In dem Übergangszeitraum können die Änderungen an Nachrichtenstrukturen nur von Teilnehmern genutzt werden, die bereits eine für das ATLAS-Release 8.6 zertifizierte Teilnehmersoftware einsetzen und deren Teilnehmerstammdaten auf das neue Release umgestellt worden sind.

In den Internetanwendungen unter www.zoll.de stehen mit Umstellung ab dem 27.06.2015 alle neuen Funktionalitäten zur Verfügung.

Weitere Informationen sind der ATLAS – Info 3158/15 O 1930 Betrieb – IV 6 – 3158/2015 vom 02.06.2015 zu entnehmen.

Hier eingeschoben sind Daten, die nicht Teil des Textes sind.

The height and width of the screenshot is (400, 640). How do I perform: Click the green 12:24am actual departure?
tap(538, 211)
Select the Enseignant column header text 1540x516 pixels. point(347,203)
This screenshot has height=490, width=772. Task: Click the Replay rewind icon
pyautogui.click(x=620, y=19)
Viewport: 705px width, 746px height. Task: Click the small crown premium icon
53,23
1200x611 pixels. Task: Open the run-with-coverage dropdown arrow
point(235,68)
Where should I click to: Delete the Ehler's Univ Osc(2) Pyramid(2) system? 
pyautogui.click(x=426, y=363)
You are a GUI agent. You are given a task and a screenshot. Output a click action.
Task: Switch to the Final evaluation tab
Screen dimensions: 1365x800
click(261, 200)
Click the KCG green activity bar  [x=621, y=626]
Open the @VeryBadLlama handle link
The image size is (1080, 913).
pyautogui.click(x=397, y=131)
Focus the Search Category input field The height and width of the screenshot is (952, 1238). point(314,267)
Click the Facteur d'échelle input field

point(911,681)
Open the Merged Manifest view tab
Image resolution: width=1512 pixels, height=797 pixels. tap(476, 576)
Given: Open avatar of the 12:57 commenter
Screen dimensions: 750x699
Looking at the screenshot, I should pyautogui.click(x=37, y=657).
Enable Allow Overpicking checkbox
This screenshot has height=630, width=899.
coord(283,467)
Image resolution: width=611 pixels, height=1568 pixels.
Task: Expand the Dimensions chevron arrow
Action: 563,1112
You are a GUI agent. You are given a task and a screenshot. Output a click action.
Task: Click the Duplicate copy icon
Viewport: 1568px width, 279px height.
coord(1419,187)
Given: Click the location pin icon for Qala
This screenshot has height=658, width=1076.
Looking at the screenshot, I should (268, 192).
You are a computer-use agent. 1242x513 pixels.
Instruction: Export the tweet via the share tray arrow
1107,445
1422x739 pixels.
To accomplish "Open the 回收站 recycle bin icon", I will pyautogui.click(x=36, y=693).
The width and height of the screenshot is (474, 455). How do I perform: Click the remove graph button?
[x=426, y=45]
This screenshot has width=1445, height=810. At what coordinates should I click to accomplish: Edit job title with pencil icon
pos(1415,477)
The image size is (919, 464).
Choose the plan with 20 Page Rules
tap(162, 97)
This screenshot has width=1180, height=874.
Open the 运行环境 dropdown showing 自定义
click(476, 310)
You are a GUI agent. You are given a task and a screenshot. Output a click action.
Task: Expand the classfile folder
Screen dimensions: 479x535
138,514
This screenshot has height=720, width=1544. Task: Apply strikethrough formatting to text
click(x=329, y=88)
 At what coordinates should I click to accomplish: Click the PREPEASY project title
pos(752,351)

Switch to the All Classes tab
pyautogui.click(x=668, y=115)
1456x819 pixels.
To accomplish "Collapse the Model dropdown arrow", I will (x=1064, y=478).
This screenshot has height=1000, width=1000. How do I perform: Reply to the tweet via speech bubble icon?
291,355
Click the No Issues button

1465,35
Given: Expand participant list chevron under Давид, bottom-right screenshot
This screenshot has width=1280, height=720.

Zudem steht auf der Website des Zolls ab sofort das aktualisierte Merkblatt für Teilnehmer zum ATLAS-Release 8.6/AES-Release 2.3  zum Download bereit.

Quellen:

www.zoll.de 

Zentrum für Informationsverarbeitung und Informationstechnik (ZIVIT)

 

Nachprüfungsersuchen bei Einfuhren von Aluminiumwaren aus der Türkei

Die Zollverwaltung teilte am 23.06.2015 in einer Fachmeldung mit, dass bei Einfuhren von Aluminiumwaren der Position 7604 der Kombinierten Nomenklatur aus der Türkei unter Anmeldung des Präferenzcodes 400 der begründete Verdachte besteht, dass Warenverkehrsbescheinigungen A.TR. zu Unrecht ausgestellt wurden.

Um zu klären, ob die Warenverkehrsbescheinigungen A.TR. zu Recht ausgestellt wurden, werden Nachprüfungsersuchen eingeleitet.

Gleichzeitig wird bei der Einfuhrabfertigung eine Sicherheitsleistung in Höhe der möglichen Zollschuld bei Anwendung des Drittlandszollsatzes verlangt. Kann der Verdacht der unrechtmäßigen Ausstellung im Rahmen des Nachprüfungsersuchens ausgeräumt werden, wird die Sicherheit freigegeben.

Der Grund für dieses Nachprüfungsersuchen soll ein Verstoß der Türkei gegen den bestehenden Zollunionsvertrag sein.